Não é menos óbvio, no entanto, que o corpo, na vida prática, é a fronteira que se levanta entre qualquer homem e os seus iguais, ou entre qualquer homem e o lugar onde o seu tempo decorrer: o mundo. Porque o homem sente e conhece o mundo, fundamentalmente, através do seu corpo.
Face às agressões do mundo, o corpo protege-se. (…) O espectro de respostas geradas no corpo pelo horror é muito amplo. O corpo surpreende então pela sua plasticidade.
Mas pode um corpo demitir-se da realidade?
Pode um corpo esquecer-se de si próprio?”

Decerto que pode, especialmente numa época em que o terror era o mais notável arauto da história de uma Europa em que a maioria não tinha outra pátria nem outro credo que não fosse o sofrimento, afinal o inferno era um lugar cheio de vivos.

E esse inferno, embora com diferentes escalas de dor, resume vencedores e vencidos a uma mesma coisa: corpo, carne e medo. O corpo, essa verdadeira memória do tempo.

“(…) e compreendeu que o assombro, ao fim e ao cabo, é uma categoria do quotidiano, e que só há um deus, o acaso, e que só existe uma religião, a casualidade, e que qualquer outra interpretação da vida e dos seus acidentes está não só a um passo do fracasso, como condenada à mais absoluta cegueira.”

«A Ofensa» é realmente um assombro e nessa perseguição, o leitor aproxima-se da «Derrocada», pensando que vai encontrar um outro desfecho para o enigmático final de Kurt; sem saber que Trilogia do Mal tem com personagem principal o terror. O terror iminente em todas as sociedades, pejadas de pessoas à beira do precipício – um prenúncio de derrocada - voltando novamente à premissa de «A Ofensa», vítimas e carrascos confundem-se porque o “terror é a maldição do homem.”

E é nestas palavras de Dostoievski, em Os Demónios, que nos abeiramos dos três jovens em total derrocada, cheios de vocação para a violência, que beleza nenhuma pode salvar e para quem qualquer reconciliação com a vida é inútil perante tal atracção pelo mal

Mas mais uma vez, o autor nos diz que o mal e o medo andam de mãos dadas.

“- No dia em que eu vim ao mundo (…) a minha mãe pariu gêmeos: eu e o medo.”

E mesmo que não despertem ao mesmo tempo, o tempo tudo resolve.
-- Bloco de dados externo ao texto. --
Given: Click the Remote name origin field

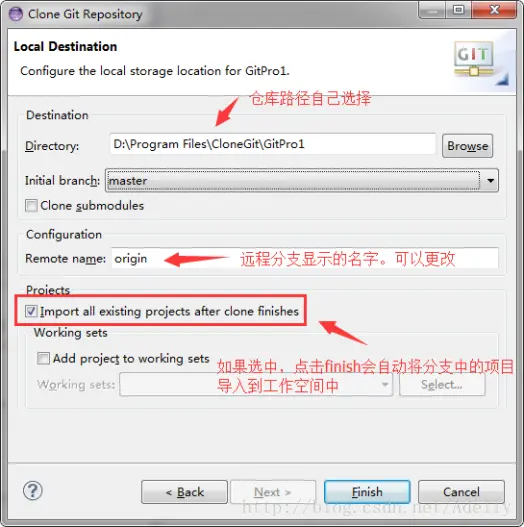Looking at the screenshot, I should tap(305, 258).
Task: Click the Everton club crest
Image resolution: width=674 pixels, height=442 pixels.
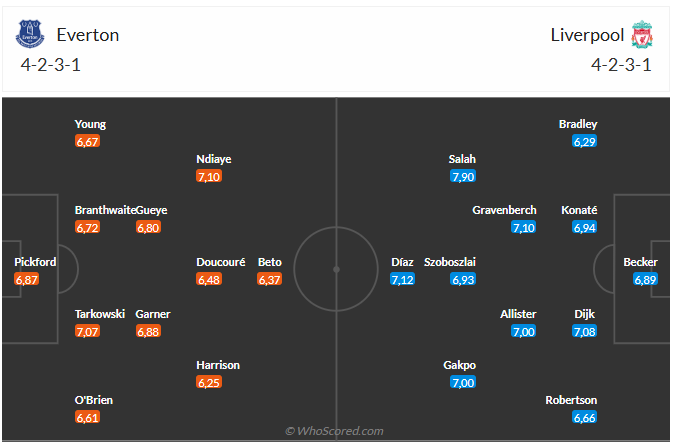Action: (30, 34)
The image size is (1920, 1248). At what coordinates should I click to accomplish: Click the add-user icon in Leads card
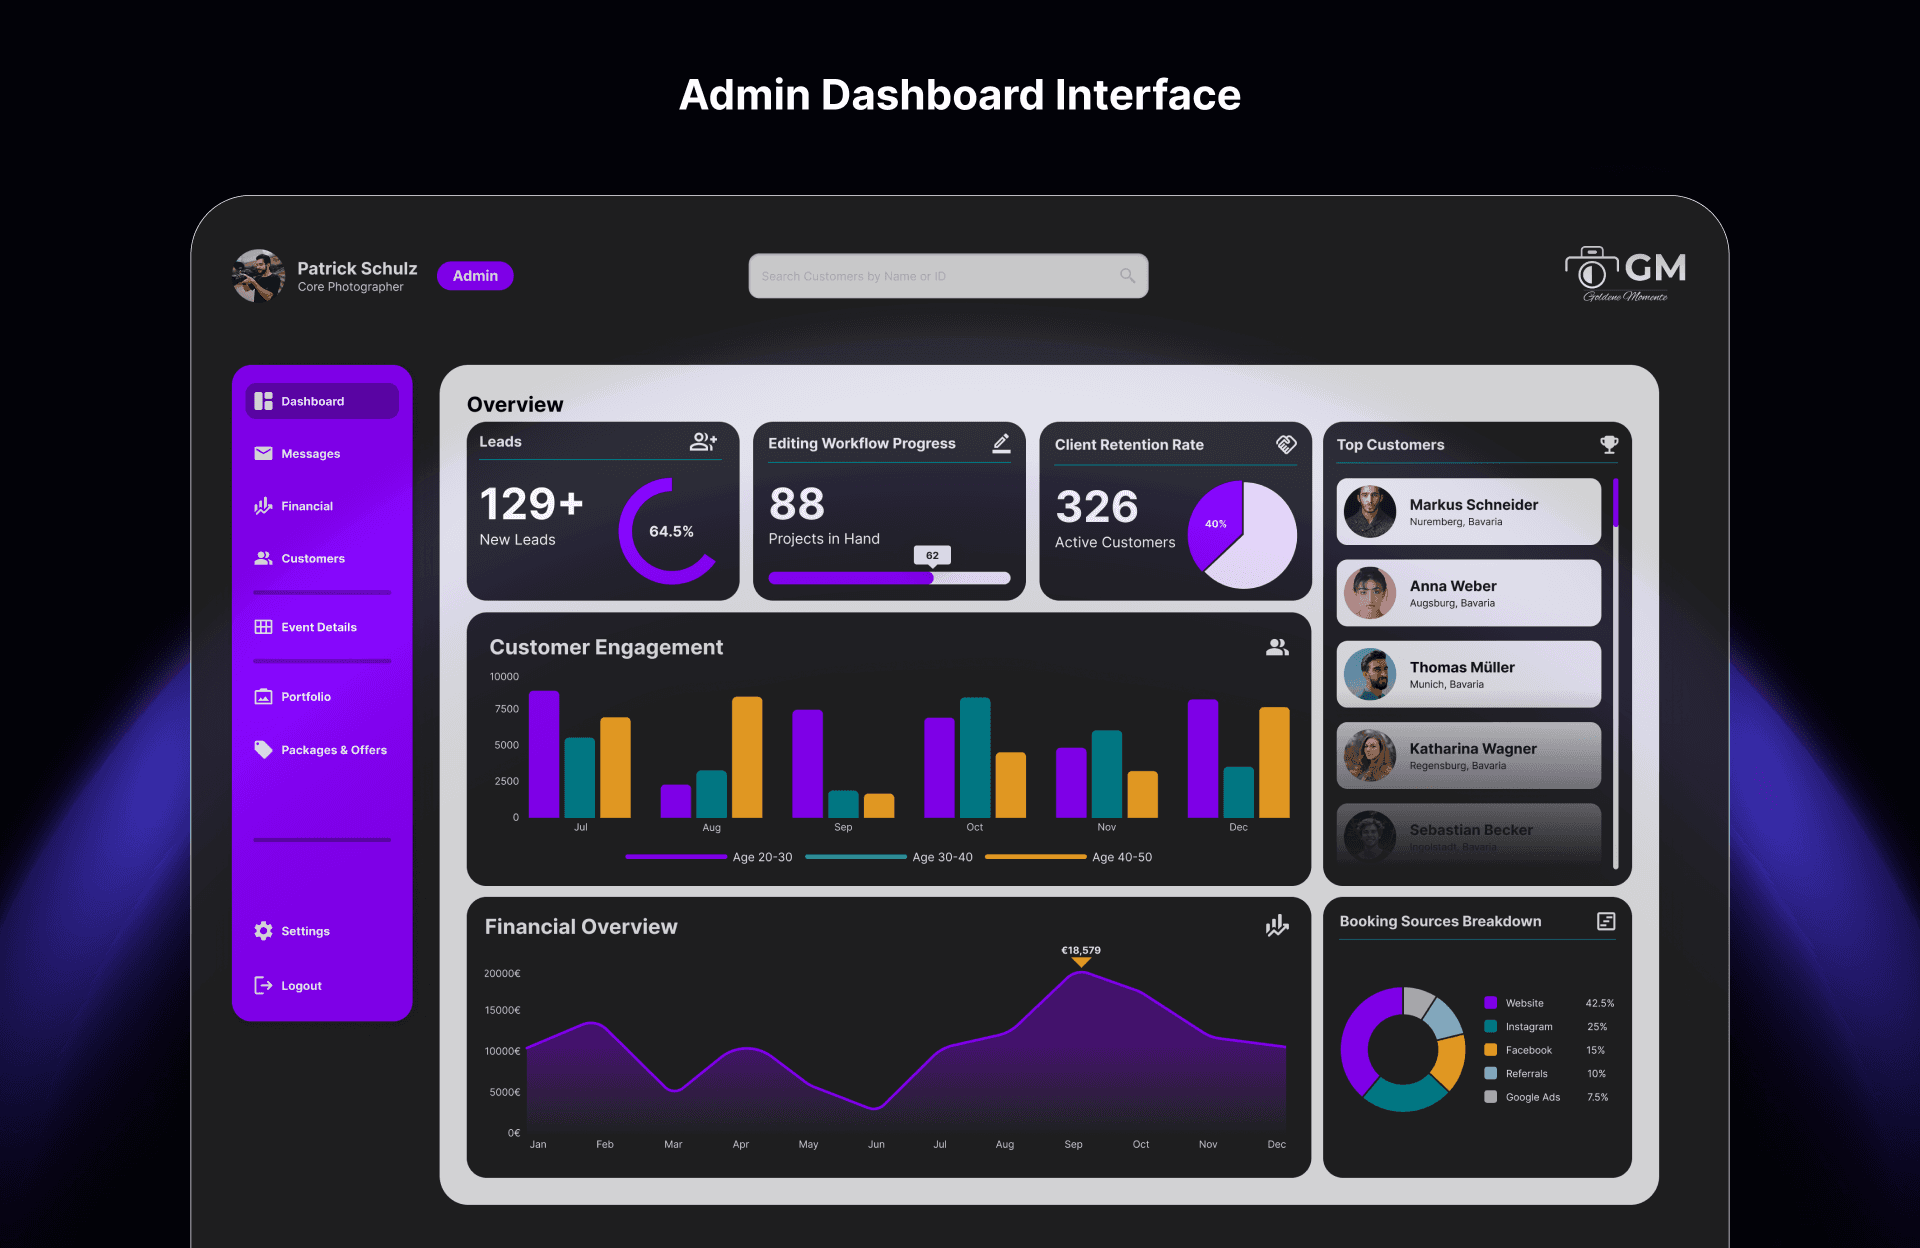[703, 442]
O medo instala-se em pequenos detalhes e o mal pode dar-lhes imortalidade.

Embora, a narrativa seja fluída e a escrita continue intensa, interessante e crua, ao despir crenças e moralidades ocas, tem um enredo bizarro e fragmentado não me cativa a atenção como aconteceu no primeiro livro, por isso, fico na incerteza se «O Revisor» vem dar a redenção pelo poder do amor, nas suas mais diversas formas, como é referido na sinopse do desfecho desta trilogia.